New findings show that drugs given commonly to cancer patients to treat anemia could lead to complications from deep vein thrombosis or pulmonary embolism. The drugs, known as erythropoiesis-stimulating agents (ESA’s), increase the production of red blood cells to counteract the effects of chemotherapy drugs that destroy red blood cells. However, the new study shows that the high-cost anemia drugs also raise the risk of blood clots that can be life threatening, and do not reduce the need for blood transfusions.

ESA’s are also used in patients with kidney failure. The medications currently carry a black box warning from the FDA issued in 2007 regarding the risk of death from thrombosis (blood clot), heart attack, stroke and heart failure. In medical practice, clinicians are advised to use the medications to keep hemoglobin levels at the lowest level possible to avoid the need for blood transfusions. The new findings suggest the anemia drugs may carry more risks than benefits.

According to Dr. Hershman, the Florence Irving Assistant Professor of Medicine and Epidemiology at Columbia University Medical Center, "This research answers important questions about outcomes of ESAs when used in long-term clinical practice with oncology patients. While ESAs were given to reduce the need for blood transfusions, a substantial reduction in the use of blood transfusions was not observed. However, an increase risk of deep vein thrombosis or pulmonary embolism was confirmed."

The new finding comes from real life practice versus clinical trials. Dr.

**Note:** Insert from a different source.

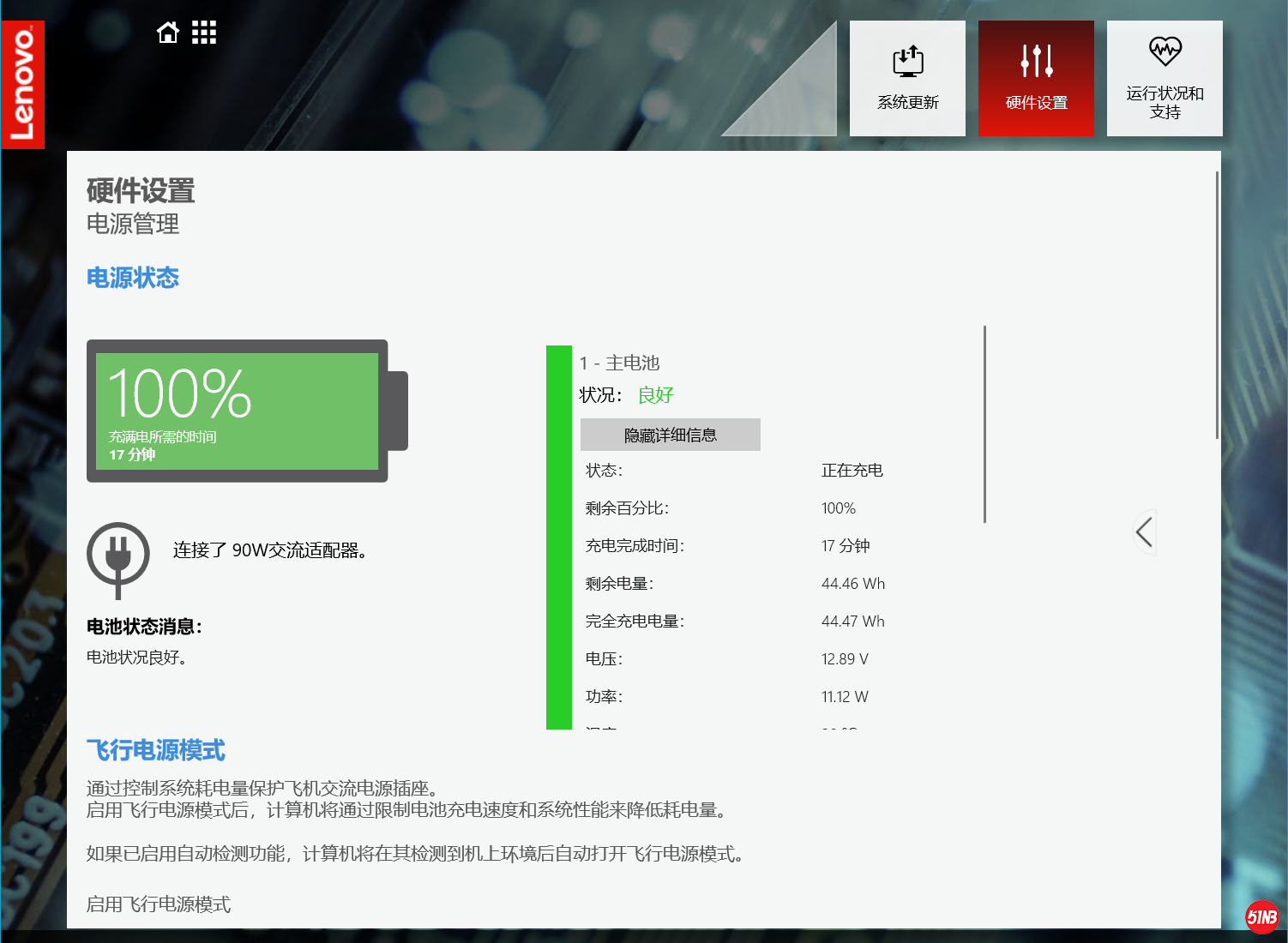Click the 飞行电源模式 heading

(x=156, y=750)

Hershman says, "This new finding is significant because where the meta-analysis looked at pooled data from randomized clinical trials, this data is from community practice – real-life clinical settings – where you can often see things that wouldn't necessarily show-up in a short-term, 12-week study. Additionally, this analysis included data from more than 50,000 patients– including those with more advanced cancer or high-risk status, who therefore might not have been candidates for clinical trials." Though the anemia drugs show increased risk for blood clots, Dr. Hershman says there is no increased risk of mortality associated with ESA’s given to cancer patients.

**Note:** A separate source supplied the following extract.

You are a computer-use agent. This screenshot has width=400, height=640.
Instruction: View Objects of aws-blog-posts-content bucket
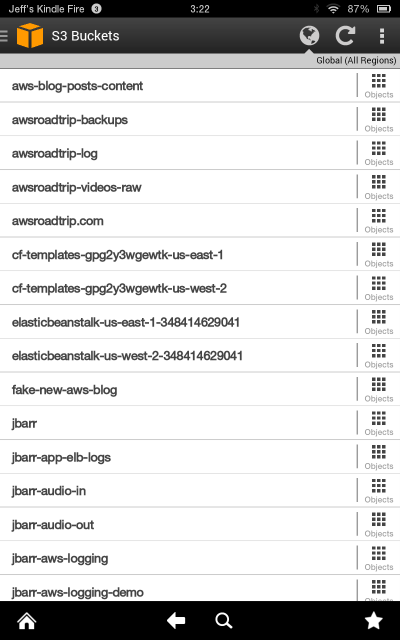(379, 86)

Researchers looked at the incidence of deep vein thrombosis and pulmonary embolism among a large group of cancer patients most likely to receive ESA’s during chemotherapy, between 1991 and 2002. The study was also done during a time when use of the drugs to treat anemia increased ten-fold.

Roughly half of patient treated with chemotherapy were also receiving ESA’s by 2002, yet the rate of blood transfusion was 22 percent per year throughout the time period. More patients receiving the anemia drugs developed blood clots.

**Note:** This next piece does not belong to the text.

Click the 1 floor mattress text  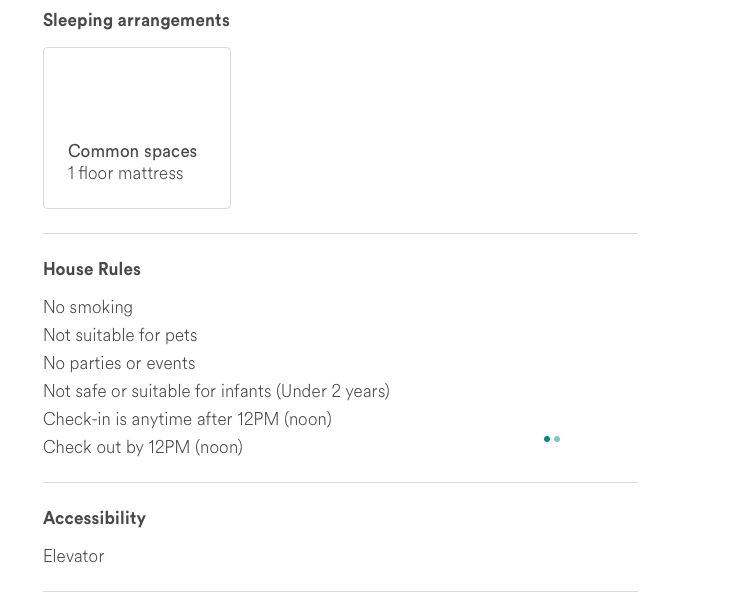[125, 173]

The authors say the drugs used to treat anemia are expensive, a point worth noting for public policy makers. Sales of ESAs were 10 billion dollars in 2006. Aranesp, one such drugs, was approved by the FDA in 2001 and was Amgen Pharmaceutical company's third biggest drug in 2008 - the company is also being sued for violating anti-kickback laws.

The authors write, “Further efforts at monitoring use and long-term toxicity of expensive oncology drugs should be put in place to ensure that for any drug the benefits outweigh the risks in community practice.”

Given the increased risk of blood clots associated with the drugs to treat anemia, combined with the findings that they did not decrease the need for blood transfusions among cancer patients, leads the study authors to suggest that eliminating the drugs could lead to decreased Medicare part B spending, decreasing the high cost of cancer treatment.